### What the task requires
Beginning at the line that contains "The height and", output each line exactly through the end of the records, and drop any pictures.

### Data extract

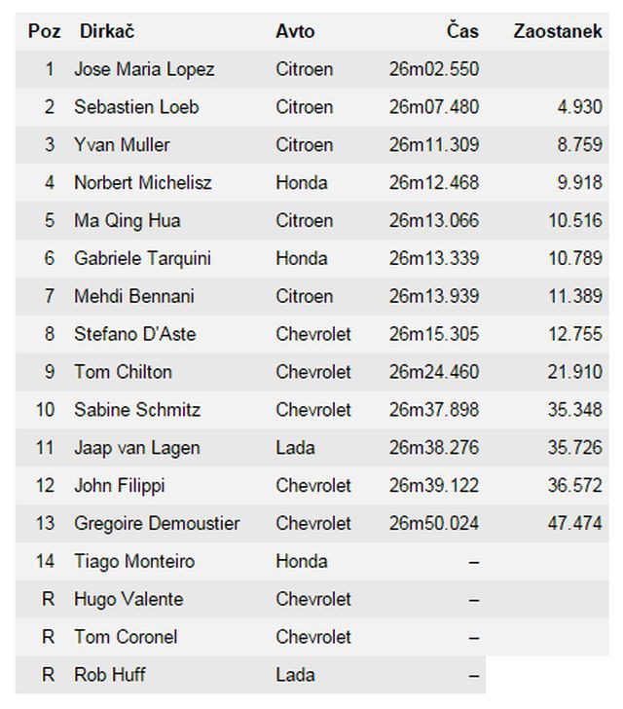Viewport: 623px width, 709px height.
Task: Select driver Jose Maria Lopez
Action: tap(144, 69)
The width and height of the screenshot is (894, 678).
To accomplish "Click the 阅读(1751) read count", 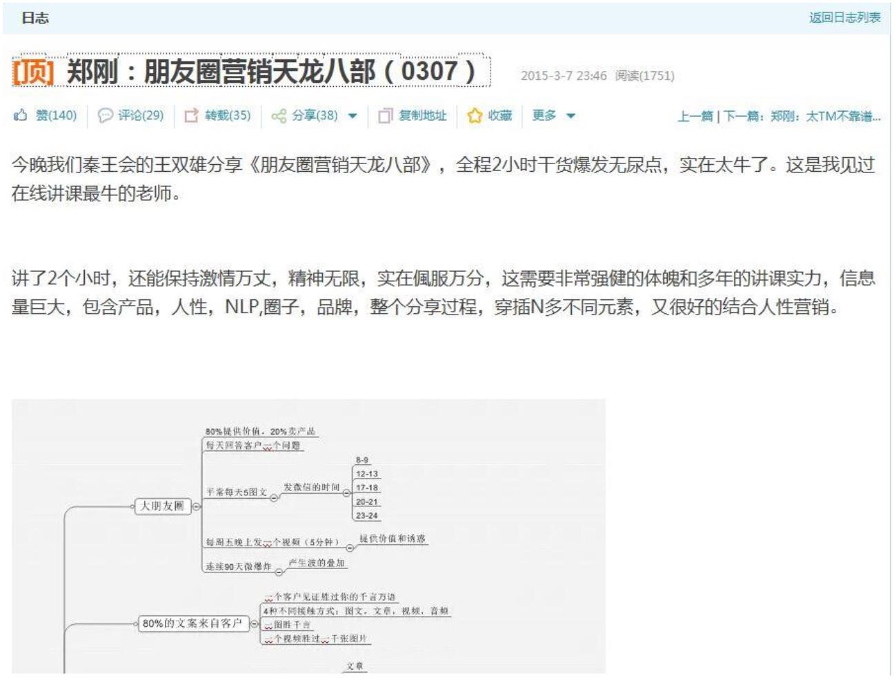I will point(644,76).
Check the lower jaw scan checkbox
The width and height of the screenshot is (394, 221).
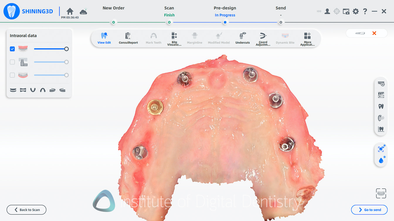click(12, 75)
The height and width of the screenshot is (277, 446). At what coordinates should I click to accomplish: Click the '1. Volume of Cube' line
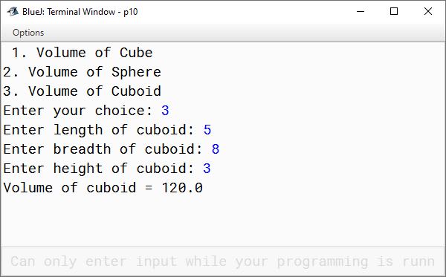(83, 53)
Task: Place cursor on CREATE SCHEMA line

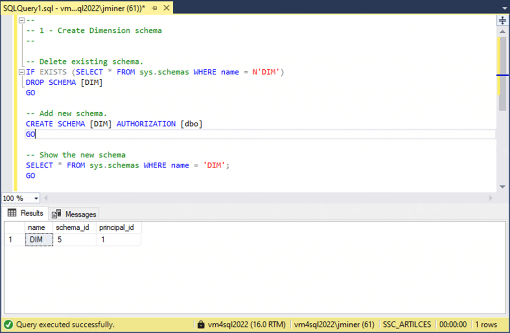Action: (115, 124)
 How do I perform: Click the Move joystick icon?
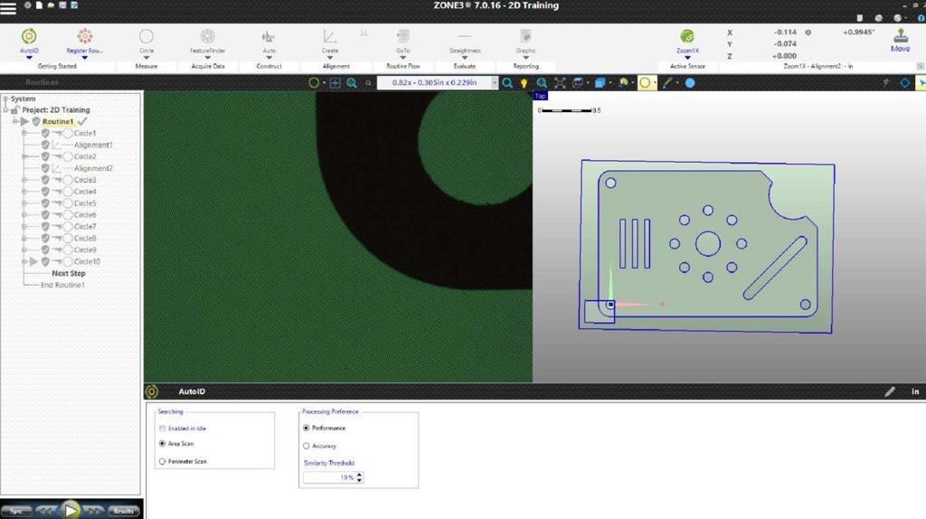click(x=900, y=36)
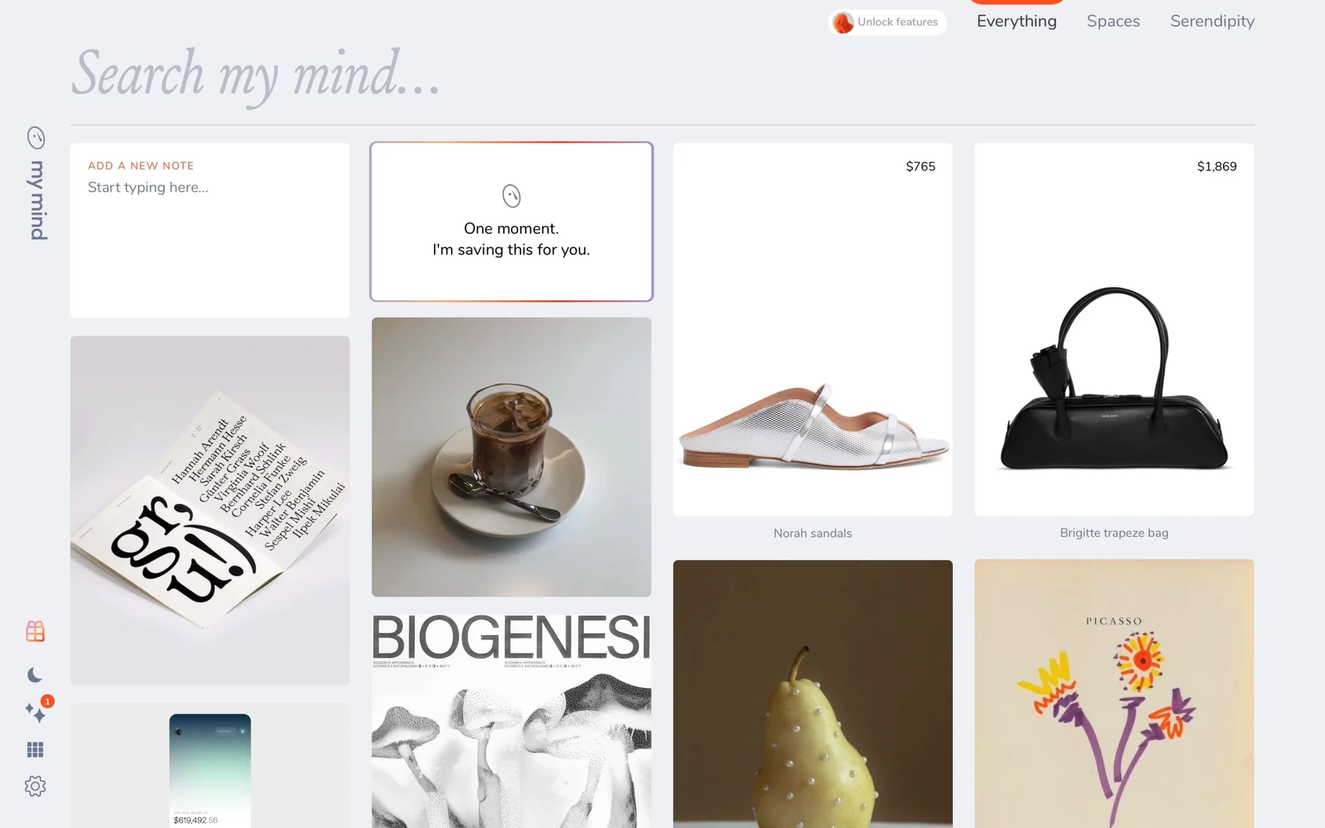This screenshot has width=1325, height=828.
Task: Switch to the Spaces tab
Action: click(1113, 21)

### Task response
The height and width of the screenshot is (277, 446). At what coordinates should I click to accomplish: Click the '1. Volume of Cube' line
(83, 53)
Task: Place cursor on CREATE SCHEMA line

Action: (115, 124)
 How do I perform: Click the Move joystick icon?
click(x=900, y=36)
This screenshot has width=1325, height=828.
Task: Switch to the Spaces tab
Action: click(1113, 21)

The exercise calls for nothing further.